We want to avoid borrowers losing out—through no fault of their own—and have called for some flexibility to the deadline which would ease the immediate pressure on lenders and conveyancers, and treat borrowers whose cases are already in the pipeline more fairly. One way of doing this would be to taper the withdrawal of the tax exemption rather than apply a hard stop on 31st March.“

Robert Sinclair, Chief Executive, AMI comments:

“As the main contact point for the consumer at the sharp end of this, brokers will work hard to keep the consumer informed and warn them of the potential risks they face. We are calling on lenders to ensure that their conveyancer partners have capacity to deal with the pipeline in front of them. I would like all lenders, brokers and conveyancers to assess their pipelines and operational capacity between now and the end of March and give a realistic assessment to their customers of the likely outcomes.
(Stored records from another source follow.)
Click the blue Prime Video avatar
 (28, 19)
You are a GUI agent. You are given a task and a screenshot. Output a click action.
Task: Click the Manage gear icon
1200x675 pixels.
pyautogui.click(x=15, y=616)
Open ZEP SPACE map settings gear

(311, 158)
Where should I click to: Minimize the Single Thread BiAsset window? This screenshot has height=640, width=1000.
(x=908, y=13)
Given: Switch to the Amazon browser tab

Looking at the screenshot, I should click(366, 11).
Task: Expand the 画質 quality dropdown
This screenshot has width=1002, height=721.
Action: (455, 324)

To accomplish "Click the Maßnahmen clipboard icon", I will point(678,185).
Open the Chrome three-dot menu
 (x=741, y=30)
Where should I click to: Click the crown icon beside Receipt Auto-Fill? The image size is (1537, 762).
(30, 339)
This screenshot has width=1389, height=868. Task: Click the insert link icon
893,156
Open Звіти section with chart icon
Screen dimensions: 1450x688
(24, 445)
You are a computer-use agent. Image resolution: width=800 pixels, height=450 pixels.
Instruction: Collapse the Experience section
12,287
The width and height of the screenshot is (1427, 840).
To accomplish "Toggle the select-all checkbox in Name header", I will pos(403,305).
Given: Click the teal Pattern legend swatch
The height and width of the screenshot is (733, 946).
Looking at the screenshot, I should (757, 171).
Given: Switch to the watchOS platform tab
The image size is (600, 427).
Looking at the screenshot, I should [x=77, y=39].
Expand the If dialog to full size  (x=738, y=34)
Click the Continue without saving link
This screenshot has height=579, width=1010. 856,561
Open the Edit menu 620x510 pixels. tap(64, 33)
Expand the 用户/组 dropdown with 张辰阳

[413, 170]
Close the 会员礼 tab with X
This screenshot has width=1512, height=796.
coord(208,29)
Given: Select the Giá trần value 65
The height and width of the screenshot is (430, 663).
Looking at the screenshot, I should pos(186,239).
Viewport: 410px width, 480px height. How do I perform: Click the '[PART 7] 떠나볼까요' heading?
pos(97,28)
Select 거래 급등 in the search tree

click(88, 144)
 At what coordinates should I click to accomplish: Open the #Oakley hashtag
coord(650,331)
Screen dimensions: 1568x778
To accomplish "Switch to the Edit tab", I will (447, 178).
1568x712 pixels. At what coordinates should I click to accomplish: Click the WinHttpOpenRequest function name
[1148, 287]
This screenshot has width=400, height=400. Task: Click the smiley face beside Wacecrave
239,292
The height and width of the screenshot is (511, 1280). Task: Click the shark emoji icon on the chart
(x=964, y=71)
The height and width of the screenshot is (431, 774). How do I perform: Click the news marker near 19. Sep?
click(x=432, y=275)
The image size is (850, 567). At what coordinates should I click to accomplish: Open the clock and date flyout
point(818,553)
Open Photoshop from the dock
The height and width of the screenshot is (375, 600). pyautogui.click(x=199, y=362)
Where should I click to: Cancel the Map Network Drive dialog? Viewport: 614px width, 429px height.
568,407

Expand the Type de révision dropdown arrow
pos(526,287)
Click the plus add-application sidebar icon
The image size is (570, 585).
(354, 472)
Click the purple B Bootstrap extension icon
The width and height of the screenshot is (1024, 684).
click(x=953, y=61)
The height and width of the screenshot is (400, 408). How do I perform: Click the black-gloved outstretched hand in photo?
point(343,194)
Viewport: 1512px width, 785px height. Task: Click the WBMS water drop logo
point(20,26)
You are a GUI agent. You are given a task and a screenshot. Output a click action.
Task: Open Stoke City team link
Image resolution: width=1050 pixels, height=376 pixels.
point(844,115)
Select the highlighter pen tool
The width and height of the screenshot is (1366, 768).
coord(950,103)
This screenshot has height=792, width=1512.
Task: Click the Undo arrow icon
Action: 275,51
By working together now we can minimise disappointment. However, I firmly believe with what is already in the legal process, Government needs to stand ready to extend the deadline to avoid there being thousands of frustrated and disappointed taxpayers.”



Notes to Editors

About AMI

AMI exists to support the professional mortgage intermediary. To do this they effectively lobby the Treasury, FCA, government, EU policymakers and other opinion formers to ensure the regulatory and business environment is positive toward the intermediary. It is AMI’s objective to play a critical but constructive role within the mortgage regulation process—offering insights from the “front line” of the intermediary mortgage market. AMI is a non-commercial, not-for-profit trade body. It exists solely to bring about a better business environment for our members so they can continue to serve their clients.

About IMLA

The Intermediary Mortgage Lenders Association (IMLA) is the trade association that represents mortgage lenders who lend to UK consumers and businesses via the broker channel. Its membership of 43 banks, building societies and specialist lenders include 18 of the 20 largest UK mortgage lenders (measured by gross lending) and account for about 90% of mortgage lending (91.6% of balances and 92.8% of gross lending).